南アフリカからの帰国後、「結局、あのおばさんはいったい誰やったんや」と、彼女の名前でぐぐってみる。するとなんと彼女は、グラッドストーン研究所(ちなみにこの研究所は、いろいろなカテゴリーの研究所の「集合体」なので、英語表記だと「Gladstone Institute"s"」と複数形になっている)の中のウイルス研究所の所長で、目玉が飛び出たのを覚えている。

幸いにして、これをきっかけに彼女とは仲良くなり、いろいろな折に連絡を取るようになるようになった。2023年には、軽井沢で開催された国際学会に招待したりもした(ちなみに14話のサムネイル画像は、その時の集合写真)。

メラニーに加えて、フランス・パスツール研究所の旧知のオリヴィエ(Olivier Schwartz。40話、51話など)や、南アフリカ・アフリカ健康研究所のアレックス・シガル教授(Alex Sigal。15話で初対面)らも、オーガナイザーとして名前を連ねている。要は彼らが私に、招待演者のひとりとして声をかけてくれた、というわけである。

研究集会は基本的に、テーマありきで開催されるものである。しかし、この集会のテーマは、「HIVと新興(再興)ウイルス:いくつかのパンデミックから学ぶべきこと(筆者訳。原題は『HIV and (Re)Emerging Viruses: Aligning Lessons Across Pandemics』)」という、ちょっとよくわからないコンセプトのものだった。

しかしそれでも、学ぶべきことが多い、尊敬する先人・知人たちが主催する集会である。新型コロナのことについての講演依頼であったし、なにかを学べることがあることは間違いない。このせっかくの誘いを断る理由は特になかった。

■アメリカの皆既日蝕で思い出したこと

この季節になると、ヨーロッパは日が頓(とみ)に長くなる。20時を過ぎてもまだ明るいままで、なかなか日が暮れない。

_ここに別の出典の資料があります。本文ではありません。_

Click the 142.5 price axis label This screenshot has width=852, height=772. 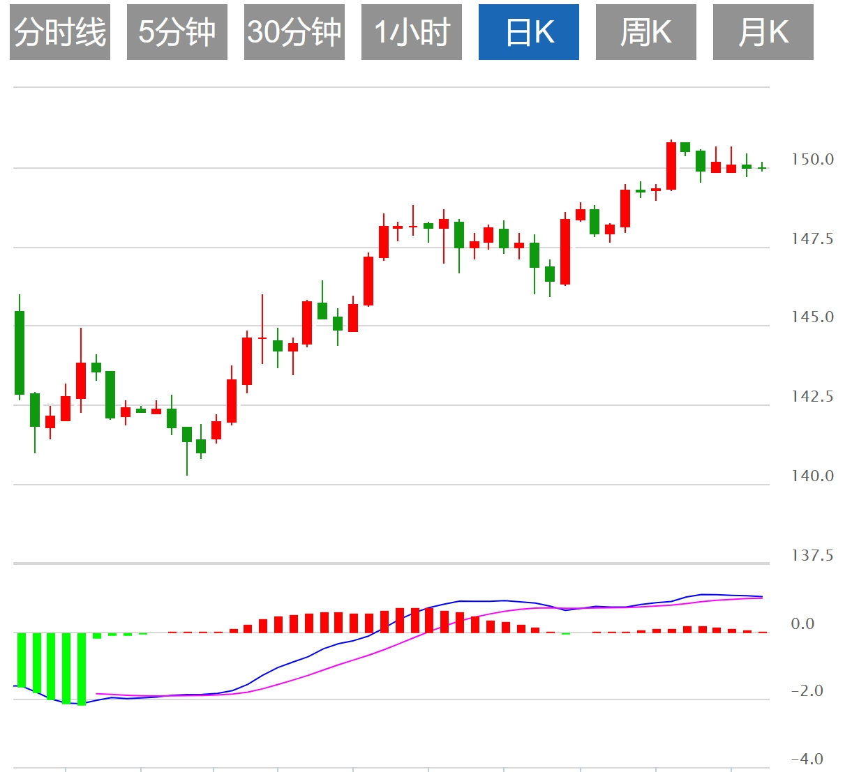pos(812,397)
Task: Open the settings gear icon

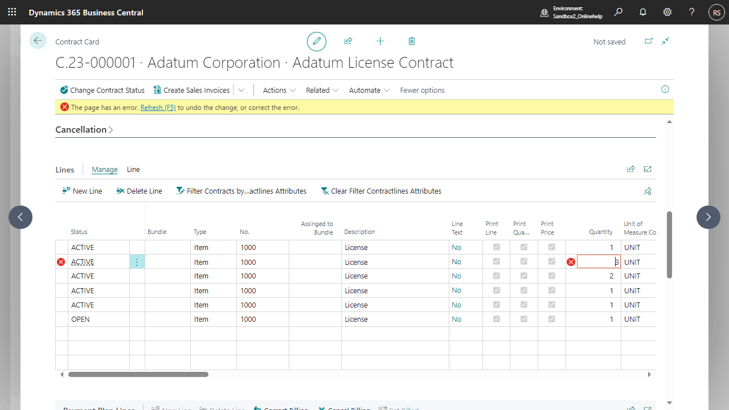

ハノーファーに到着した日はちょうど、アメリカが皆既日蝕で賑わう日と重なっていた。そしてちょうどうまいことにアメリカとの時差が重なって、就寝時にテレビをつけると、CNNはもっぱらこの話題ばかりを放送していた。

皆既日蝕はたしか、日本でも割と最近にあったはずだし、そんなに騒ぐほどのことだろうか? そう思ってググってみると、たしかに日本では、2009年の7月に皆既日蝕が見られていた。

――そうだ。当時の私は、京都大学ウイルス研究所の大学院生だった。日蝕の瞬間、ウエスタンプロッティングに使うフィルムを持ち出して、ラボのあるフロアの廊下のつきあたりにあるベランダで、日蝕を見ようとした。その瞬間には辺りが夕方のように薄暗くなり、ひんやりとした空気になったことを思い出した。

■同窓会さながら、けれど......

この国際会議は、オーガナイザーが知己なだけではなく、この連載コラムにもよく登場する、イギリス・ケンブリッジ大学教授のラヴィ(Ravindra Gupta。15話、17話、56話、86話に登場)も、招待演者として名前を連ねていた。

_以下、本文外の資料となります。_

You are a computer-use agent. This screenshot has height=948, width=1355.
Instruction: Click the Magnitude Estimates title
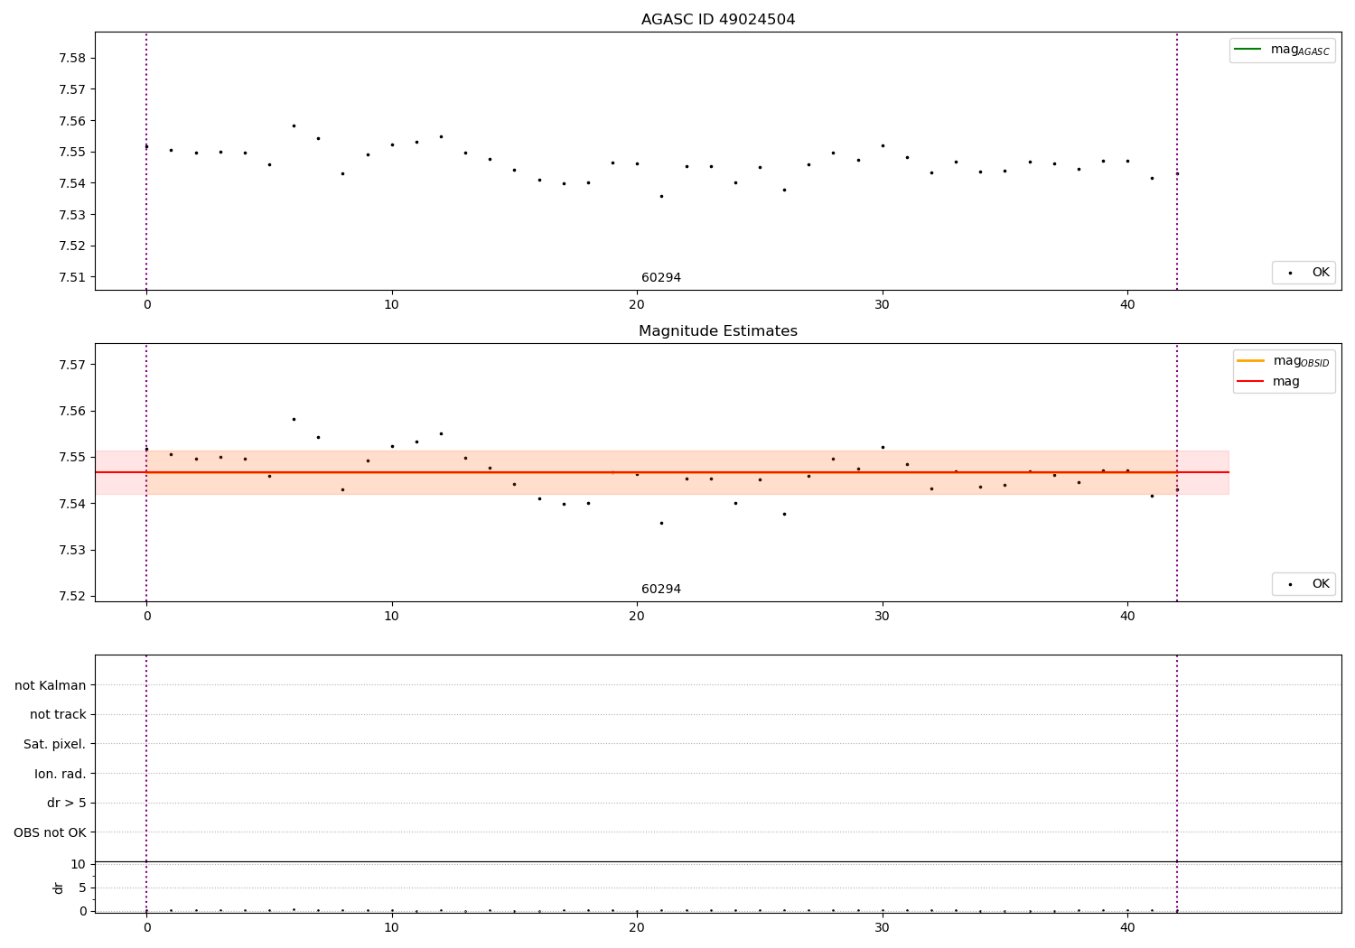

研究集会の前には、その集会の参加者や演者、演題が記載されている資料が配られることが常である。最近は紙媒体ではなく、オンラインで、PDFやウェブ形式で配布・公開されることが多い。

これは自慢できる話ではないが、私はそういうところはかなり怠慢であるので、そのような資料に事前に詳しく目を通すことはほとんどない。そうするとどういうことが起きるかというと、知人・友人が参加しているのに、それを事前に把握しておらず、会場でばったりと再会し、「あれ? お前参加してたんか」ということになる。

この研究集会には、私の古くからの友人のひとりである、アメリカ・国立衛生研究所(NIH)のアレックス・コンプトン(Alex Compton。62話、89話に登場。ちなみに、13話のサムネイル画像に写っているのが彼)や、ついこないだ、オーストリアのウィーンで開催されたドイツウイルス学会で再会したばかりの、オヤ・ジンギョズ(Oya Cingöz。99話)も参加していた。

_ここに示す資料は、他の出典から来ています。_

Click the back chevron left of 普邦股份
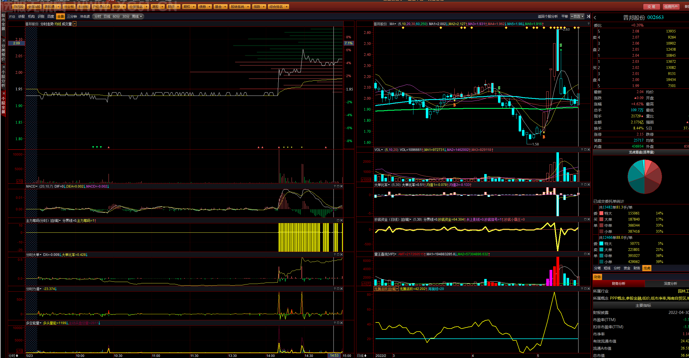This screenshot has width=689, height=358. point(595,18)
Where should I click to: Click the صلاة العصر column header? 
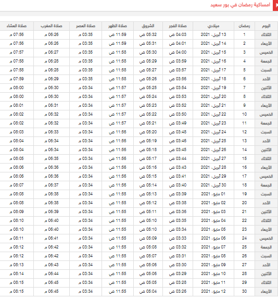[x=85, y=26]
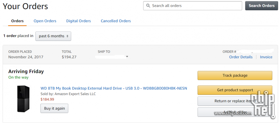Open the Ship To address dropdown arrow

pyautogui.click(x=127, y=57)
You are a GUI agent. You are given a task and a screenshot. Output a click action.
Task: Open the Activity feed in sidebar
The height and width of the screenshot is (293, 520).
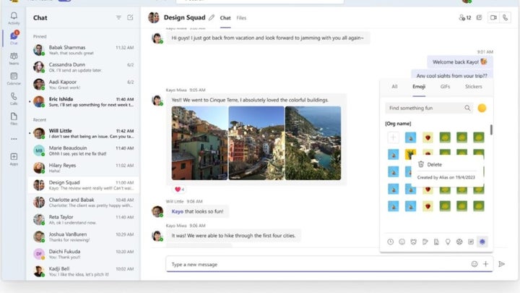(14, 17)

この連載コラムでよく話題にする、アメリカ・ニューヨーク州のコールドスプリングハーバーで開催される研究集会(52話など)で顔を合わせていた面々との同窓会さながらである。

この集会で面白かったことのひとつは、エイズウイルスの研究をしている人たちと、エイズウイルスの研究からから新型コロナの研究に転身した人たちのミクスチャーだったことにある。

メラニーやラヴィ、アレックスやオヤという、私と同様にエイズウイルス研究をルーツに持つ面々だけではなく、そのほかにも、2022年の南アフリカの会議(15話)で会った面々や、2023年にサンフランシスコで会った人たち(63話)も参加していた。

それに加えて、ほかのウイルスの研究をしている面々も顔を揃えていた。たとえば、インフルエンザウイルスの研究からは、南アフリカや日本で顔を合わせたことがある、イギリス・インペリアルカレッジロンドンのウェンディ・バークレー(Wendy Barclay。7話、15話に登場)も、招待演者のひとりとして名前を連ねていた。

そんな知り合いばかりの集会に居心地の良さを感じてはいたが、この集会に参加している日本人、あるいは日本からの参加者は、私ひとりであることにはたと気がついた。